Now I just have to finish the darn thing.



Heurism: Managed Creativity

I often hear Indies talk about their self-employment providing unlimited capacity for creative freedom. The fairly logical thought is that, since they have no boss, they can do whatever they want. This is only partially true. Creative Freedom is not the freedom to do whatever you want. It’s the freedom to pick your restraints.

That Game Company thrives because it restrains itself to a specific thematic pallet.

Let me explain. All truly great people live with purpose. Their actions are goal-oriented and pursue a specific theme. Those who don’t stick with anything very long live scattered lives and are often forgotten. Think of Michelangelo, Beethoven, Einstein, Plato—even the Beetles. These people really took time to flesh out what they were doing. They used heuristic progression, which means that the previous project informed the next. There’s a reason Frank Sinatra is almost his own genre. In an economic sense, creating a genre for yourself creates a supply which will generate its own demand. People come to you because they want another piece of the pie you’re offering—not someone else’s pie.

So what does this have to do with indie game developers? New developers are often so enamored by freedom that they try to do everything. Yes, having no boss means no one is telling you what to do. However, if you lose all discipline and are not self-directed, you will never create your own genre. People will see your portfolio and have no idea what you’re about. They likely came to your website interested in a certain kind of game you developed and want more like it. When they see you are inconsistent, they’ll likely leave. If your portfolio is disjointed and random they might as well go to a generic flash portal–which is just are random but has a greater selection.

Kyle Gabler of 2D Boy and Tomorrow Corporation has a unified portfolio. If you've played any of his previous work, you know what you're getting into when you play a game he's worked on.

Kyle Gabler of 2D Boy and Tomorrow Corporation has a unified portfolio. If you’ve played any of his previous work, you know what you’re getting into when you play a game he’s worked on.

This does not mean that each game should be a clone of the last. In fact you’re likely to make everyone (including yourself) unhappy that way. Instead, choose a theme or two and commit to making at least three games in that vein. Themes could include a mechanic category (platformer, first person, top-down, turn based), a gameplay category (strategy, arcade, shooter, puzzle), an art style, ideas explored, a narrative focus, etc. Whatever you choose, be intentional about what you make. That includes picking your limits. You’ll find that those limits propel your work lightyears beyond the diffusion of unrestrained freedom.

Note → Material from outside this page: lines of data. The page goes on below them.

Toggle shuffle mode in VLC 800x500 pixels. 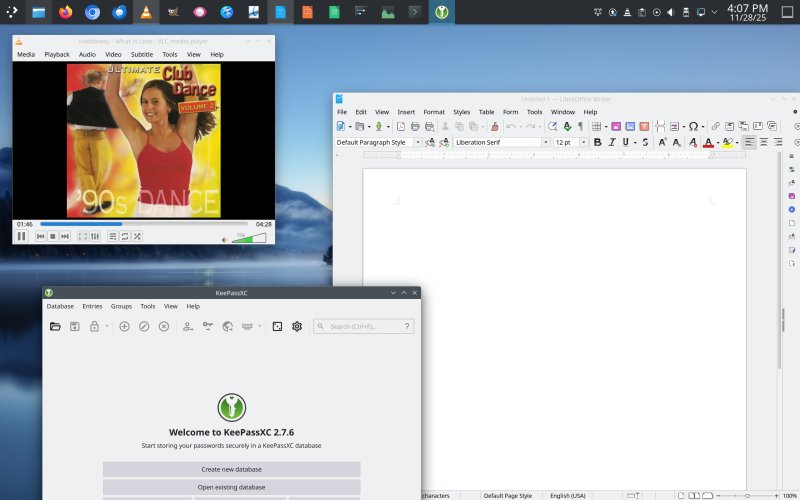[x=137, y=236]
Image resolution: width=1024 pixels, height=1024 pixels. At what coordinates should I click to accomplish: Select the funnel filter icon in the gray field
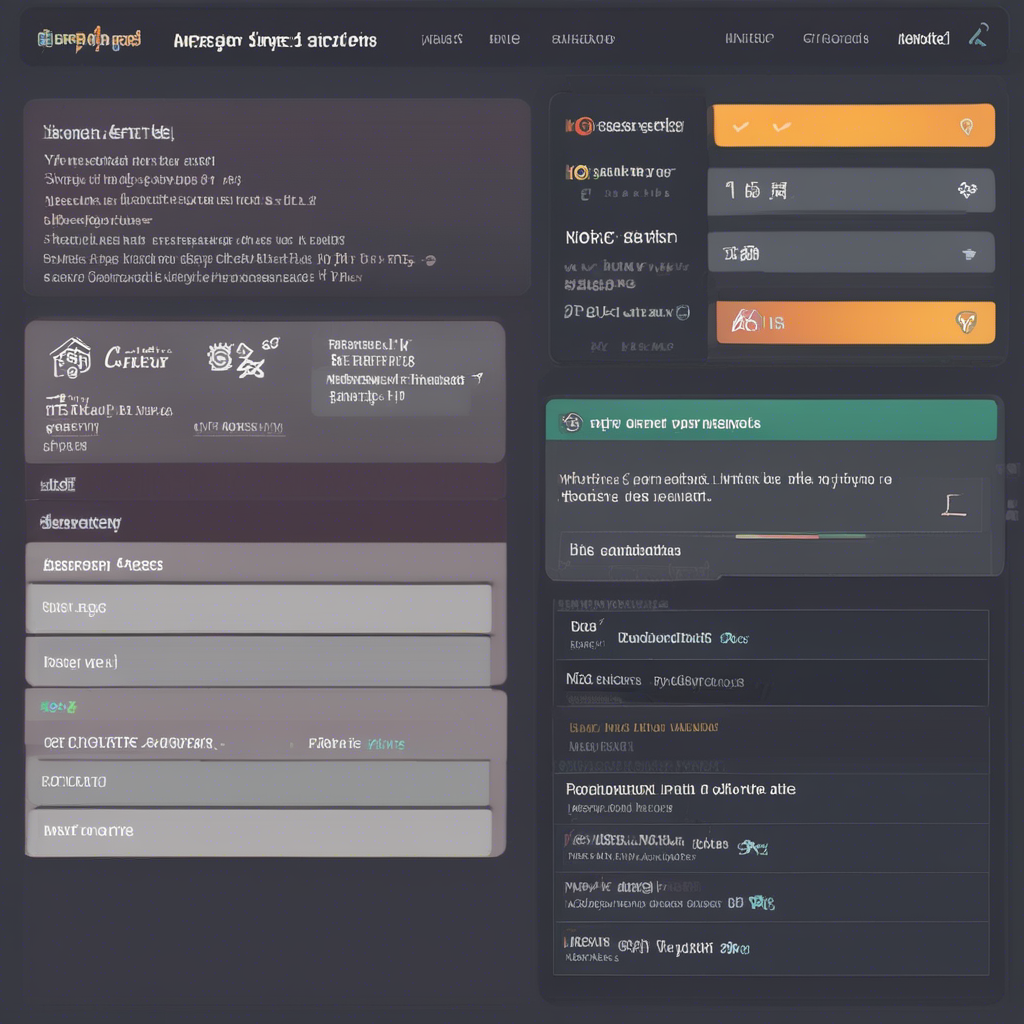click(x=968, y=253)
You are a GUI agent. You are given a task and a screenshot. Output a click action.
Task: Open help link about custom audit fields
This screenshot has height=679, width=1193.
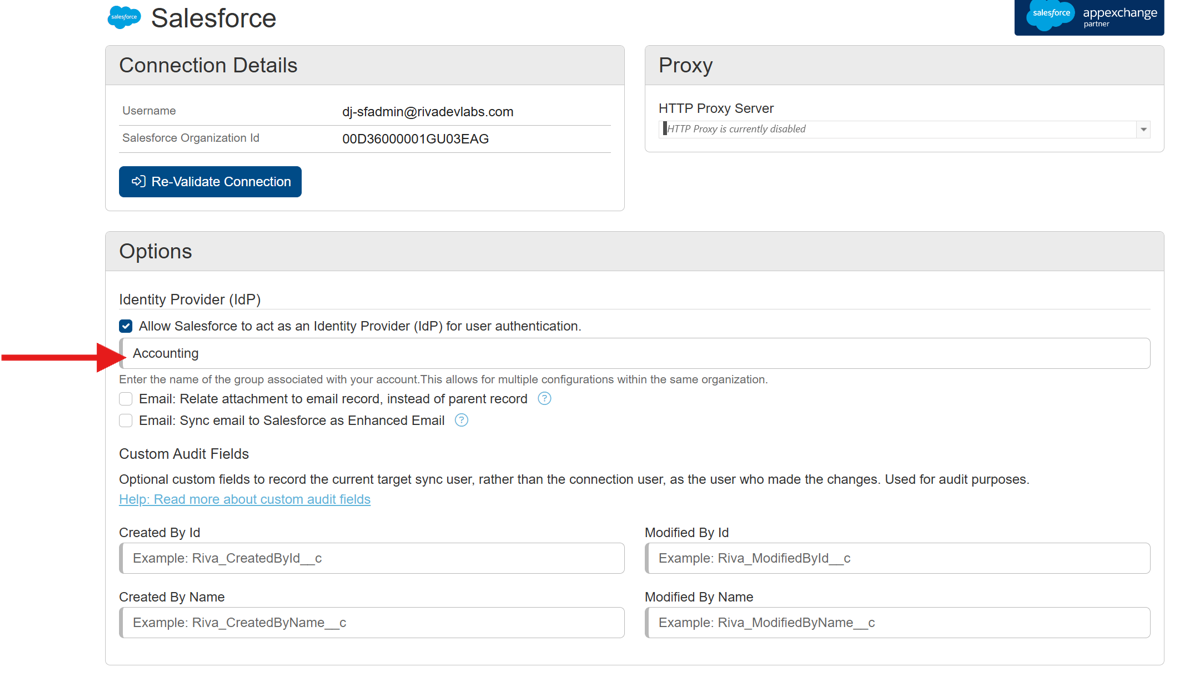(244, 499)
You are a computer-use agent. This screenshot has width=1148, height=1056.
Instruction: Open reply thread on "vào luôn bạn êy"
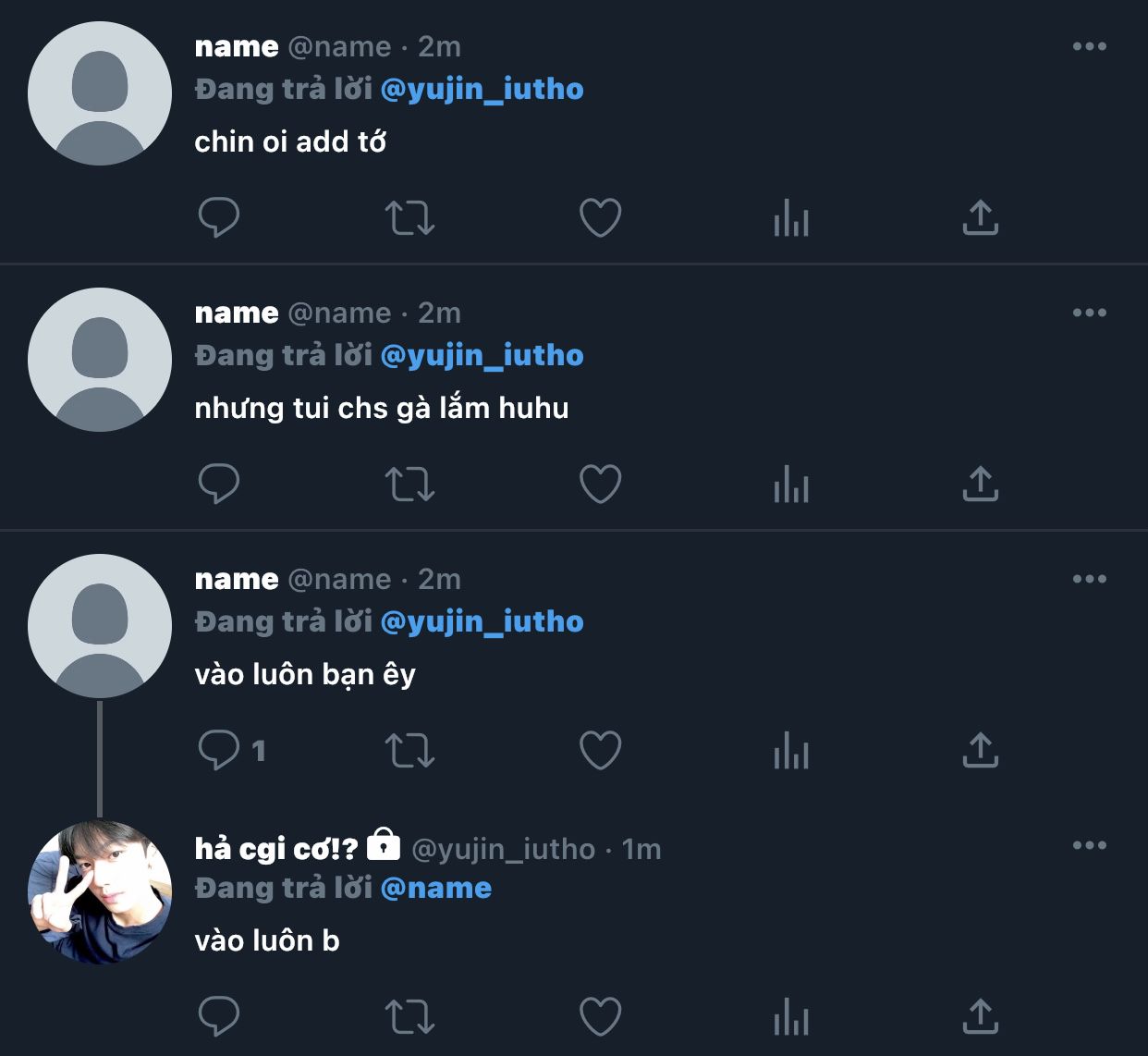coord(232,750)
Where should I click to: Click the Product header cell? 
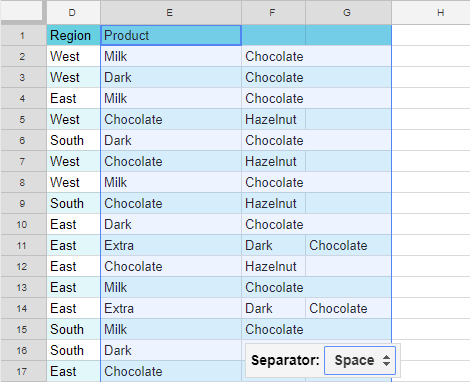(171, 35)
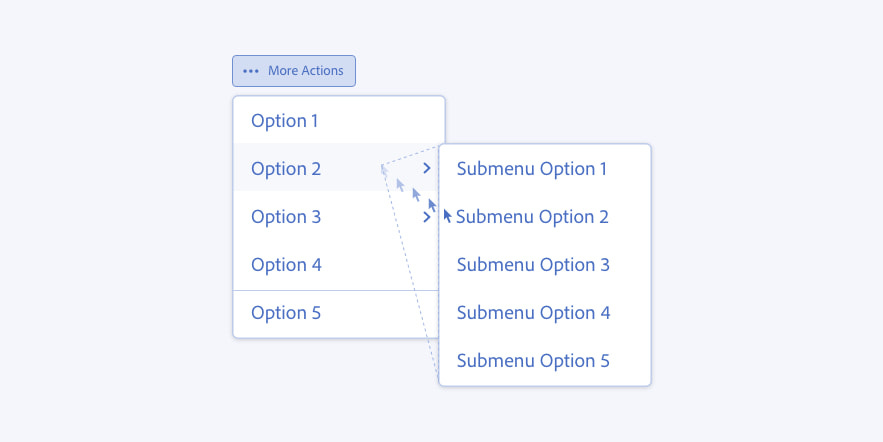The width and height of the screenshot is (883, 442).
Task: Click the three-dot ellipsis icon
Action: (x=250, y=71)
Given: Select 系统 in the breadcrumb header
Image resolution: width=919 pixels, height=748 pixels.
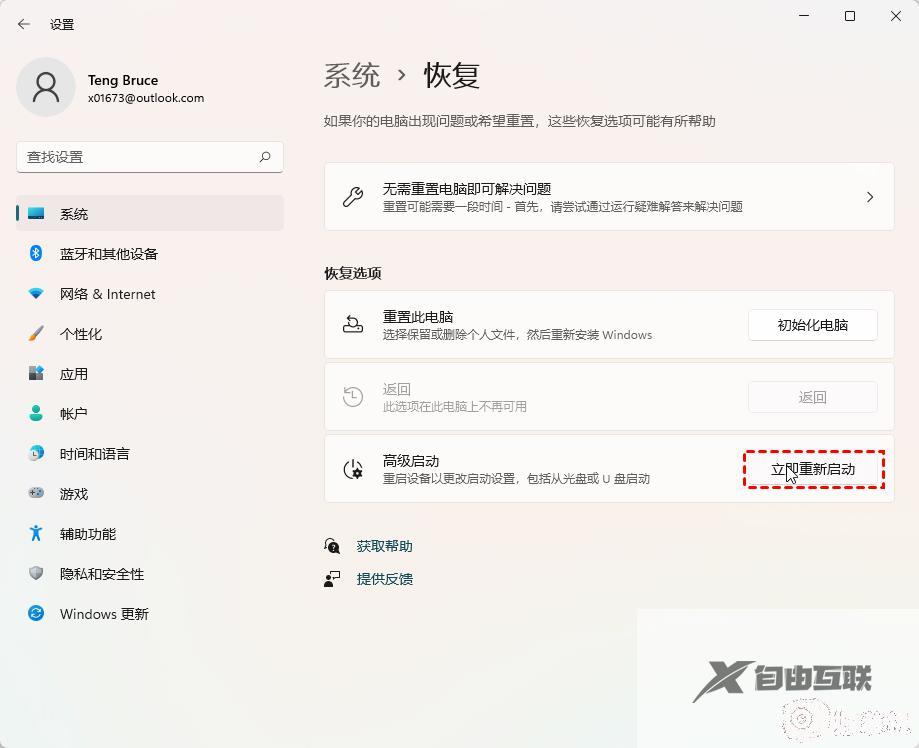Looking at the screenshot, I should tap(351, 75).
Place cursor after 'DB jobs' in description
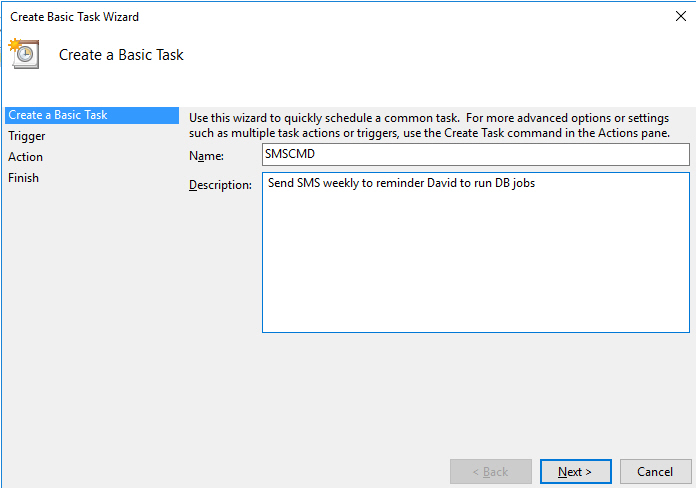Viewport: 696px width, 488px height. (x=537, y=184)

What themes are you working with? How are you accomplishing that? Are there themes you’d really like to start exploring? Maybe we can share some ideas and enrich each other. Lately, I have been exploring the concept of “beautiful danger.” I have aimed for a soft, gentle art style dotted with dark forests, minor music, and shadowy unknown. I also appreciate the power of silhouette and gentle blurring. I want to explore simple game mechanics which are used to create deep gameplay. How about you?